**Problem to work on:**
What are the lines of the listing below, word for word, from the first down to the one that contains "2017 (44, 1772)"?

**Input material:**
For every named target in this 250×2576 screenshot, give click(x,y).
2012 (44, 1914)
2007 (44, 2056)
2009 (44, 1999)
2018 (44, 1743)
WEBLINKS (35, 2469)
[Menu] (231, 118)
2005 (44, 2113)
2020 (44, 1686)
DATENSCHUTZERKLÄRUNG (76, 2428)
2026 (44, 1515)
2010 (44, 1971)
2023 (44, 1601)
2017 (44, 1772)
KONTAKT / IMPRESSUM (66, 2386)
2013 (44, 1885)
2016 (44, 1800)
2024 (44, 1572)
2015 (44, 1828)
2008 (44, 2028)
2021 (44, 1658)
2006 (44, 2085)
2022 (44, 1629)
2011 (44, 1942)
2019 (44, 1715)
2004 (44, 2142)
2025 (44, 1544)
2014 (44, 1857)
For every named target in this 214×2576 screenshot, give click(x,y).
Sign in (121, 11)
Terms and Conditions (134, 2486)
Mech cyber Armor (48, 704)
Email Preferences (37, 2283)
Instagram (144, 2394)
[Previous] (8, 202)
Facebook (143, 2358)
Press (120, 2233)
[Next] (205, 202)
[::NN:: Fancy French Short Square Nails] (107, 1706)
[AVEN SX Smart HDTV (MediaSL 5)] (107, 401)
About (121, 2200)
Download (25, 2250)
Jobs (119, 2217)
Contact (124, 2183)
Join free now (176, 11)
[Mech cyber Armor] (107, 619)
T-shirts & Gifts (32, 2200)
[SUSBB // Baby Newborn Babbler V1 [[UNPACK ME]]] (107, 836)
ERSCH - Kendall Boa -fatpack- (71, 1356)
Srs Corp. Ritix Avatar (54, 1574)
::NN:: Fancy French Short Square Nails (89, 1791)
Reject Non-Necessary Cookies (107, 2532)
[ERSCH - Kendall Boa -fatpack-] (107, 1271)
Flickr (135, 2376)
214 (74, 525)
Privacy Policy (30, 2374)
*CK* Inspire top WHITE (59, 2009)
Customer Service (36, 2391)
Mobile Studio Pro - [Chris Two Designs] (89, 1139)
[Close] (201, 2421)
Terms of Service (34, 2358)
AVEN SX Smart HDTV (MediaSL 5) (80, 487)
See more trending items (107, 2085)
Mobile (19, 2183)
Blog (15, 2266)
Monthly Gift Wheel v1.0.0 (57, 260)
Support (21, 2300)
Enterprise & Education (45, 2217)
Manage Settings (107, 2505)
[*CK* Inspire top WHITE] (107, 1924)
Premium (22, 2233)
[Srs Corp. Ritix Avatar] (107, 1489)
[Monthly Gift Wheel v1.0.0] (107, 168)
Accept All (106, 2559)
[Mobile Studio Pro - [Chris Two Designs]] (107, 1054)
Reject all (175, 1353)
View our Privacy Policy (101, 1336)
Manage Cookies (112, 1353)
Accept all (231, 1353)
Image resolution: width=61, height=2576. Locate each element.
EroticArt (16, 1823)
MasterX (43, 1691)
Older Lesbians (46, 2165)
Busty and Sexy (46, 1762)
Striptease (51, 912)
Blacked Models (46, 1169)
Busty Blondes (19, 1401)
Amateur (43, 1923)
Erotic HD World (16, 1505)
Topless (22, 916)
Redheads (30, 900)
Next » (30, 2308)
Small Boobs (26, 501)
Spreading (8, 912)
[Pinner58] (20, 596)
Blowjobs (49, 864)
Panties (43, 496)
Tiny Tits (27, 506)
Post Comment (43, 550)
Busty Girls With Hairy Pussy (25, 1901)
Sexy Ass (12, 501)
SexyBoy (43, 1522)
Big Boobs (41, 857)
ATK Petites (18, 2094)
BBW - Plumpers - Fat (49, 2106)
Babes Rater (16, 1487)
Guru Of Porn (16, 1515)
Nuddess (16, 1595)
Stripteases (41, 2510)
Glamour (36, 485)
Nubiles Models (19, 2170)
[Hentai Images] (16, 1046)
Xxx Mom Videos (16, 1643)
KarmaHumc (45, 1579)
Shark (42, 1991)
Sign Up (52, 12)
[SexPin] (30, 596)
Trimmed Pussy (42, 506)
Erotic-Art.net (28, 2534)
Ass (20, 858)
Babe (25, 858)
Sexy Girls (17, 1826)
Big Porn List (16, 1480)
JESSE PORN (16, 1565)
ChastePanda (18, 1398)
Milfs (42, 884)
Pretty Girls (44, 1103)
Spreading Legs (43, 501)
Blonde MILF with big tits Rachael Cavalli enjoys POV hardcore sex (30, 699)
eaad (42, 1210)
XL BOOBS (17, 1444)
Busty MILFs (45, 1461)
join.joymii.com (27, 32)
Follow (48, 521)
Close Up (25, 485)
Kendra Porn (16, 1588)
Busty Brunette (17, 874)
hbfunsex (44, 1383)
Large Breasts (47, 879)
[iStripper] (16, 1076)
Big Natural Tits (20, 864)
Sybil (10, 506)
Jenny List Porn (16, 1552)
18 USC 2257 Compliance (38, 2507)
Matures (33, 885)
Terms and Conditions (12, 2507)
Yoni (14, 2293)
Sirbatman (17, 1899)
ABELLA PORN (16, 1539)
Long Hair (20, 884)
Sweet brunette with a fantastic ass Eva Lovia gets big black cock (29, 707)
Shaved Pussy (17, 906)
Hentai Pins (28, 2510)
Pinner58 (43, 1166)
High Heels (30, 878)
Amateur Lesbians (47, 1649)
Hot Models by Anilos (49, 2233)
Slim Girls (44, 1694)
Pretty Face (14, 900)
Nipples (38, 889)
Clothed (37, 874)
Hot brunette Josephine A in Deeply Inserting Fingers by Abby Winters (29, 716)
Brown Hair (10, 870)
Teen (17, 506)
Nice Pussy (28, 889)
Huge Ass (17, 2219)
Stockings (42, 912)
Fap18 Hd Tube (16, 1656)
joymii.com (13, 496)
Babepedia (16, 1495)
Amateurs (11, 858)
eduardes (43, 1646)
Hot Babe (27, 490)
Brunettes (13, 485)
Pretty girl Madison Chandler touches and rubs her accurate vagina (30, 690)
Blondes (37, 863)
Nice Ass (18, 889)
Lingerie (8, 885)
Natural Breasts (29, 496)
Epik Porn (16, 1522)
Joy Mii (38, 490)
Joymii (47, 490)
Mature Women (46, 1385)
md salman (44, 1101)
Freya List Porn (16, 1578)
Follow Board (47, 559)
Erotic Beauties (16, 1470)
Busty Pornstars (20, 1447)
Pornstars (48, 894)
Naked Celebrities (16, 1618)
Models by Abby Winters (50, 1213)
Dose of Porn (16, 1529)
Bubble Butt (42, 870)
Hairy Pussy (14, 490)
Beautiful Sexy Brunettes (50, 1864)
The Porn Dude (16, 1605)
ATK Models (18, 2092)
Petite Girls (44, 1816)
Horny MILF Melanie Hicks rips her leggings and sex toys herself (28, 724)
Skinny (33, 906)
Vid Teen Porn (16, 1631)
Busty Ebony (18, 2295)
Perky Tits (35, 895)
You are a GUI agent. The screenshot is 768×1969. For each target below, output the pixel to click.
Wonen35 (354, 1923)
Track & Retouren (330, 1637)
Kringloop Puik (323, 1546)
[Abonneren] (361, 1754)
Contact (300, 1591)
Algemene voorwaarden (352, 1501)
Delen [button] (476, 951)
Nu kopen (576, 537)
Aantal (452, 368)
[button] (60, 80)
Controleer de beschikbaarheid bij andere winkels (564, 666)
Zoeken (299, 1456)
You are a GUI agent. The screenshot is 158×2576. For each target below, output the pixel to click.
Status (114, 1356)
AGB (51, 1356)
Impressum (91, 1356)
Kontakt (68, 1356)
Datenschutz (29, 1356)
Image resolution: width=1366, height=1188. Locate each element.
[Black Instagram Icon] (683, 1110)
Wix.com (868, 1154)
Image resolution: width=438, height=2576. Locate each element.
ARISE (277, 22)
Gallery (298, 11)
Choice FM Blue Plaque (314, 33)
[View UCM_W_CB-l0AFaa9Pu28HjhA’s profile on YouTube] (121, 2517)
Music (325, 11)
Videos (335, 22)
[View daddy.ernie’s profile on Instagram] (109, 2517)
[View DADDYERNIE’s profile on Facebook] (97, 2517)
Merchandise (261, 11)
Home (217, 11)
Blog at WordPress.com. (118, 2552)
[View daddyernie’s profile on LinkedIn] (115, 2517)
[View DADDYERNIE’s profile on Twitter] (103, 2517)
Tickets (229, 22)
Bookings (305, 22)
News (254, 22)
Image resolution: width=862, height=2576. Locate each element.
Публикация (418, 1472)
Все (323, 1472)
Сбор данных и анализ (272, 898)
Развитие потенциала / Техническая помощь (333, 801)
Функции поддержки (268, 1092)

**Written reply:**
For every named target in this 250×2576 screenshot, give click(x,y).
2012 (44, 1914)
2007 (44, 2056)
2009 (44, 1999)
2018 (44, 1743)
WEBLINKS (35, 2469)
[Menu] (231, 118)
2005 (44, 2113)
2020 (44, 1686)
DATENSCHUTZERKLÄRUNG (76, 2428)
2026 (44, 1515)
2010 (44, 1971)
2023 (44, 1601)
2017 (44, 1772)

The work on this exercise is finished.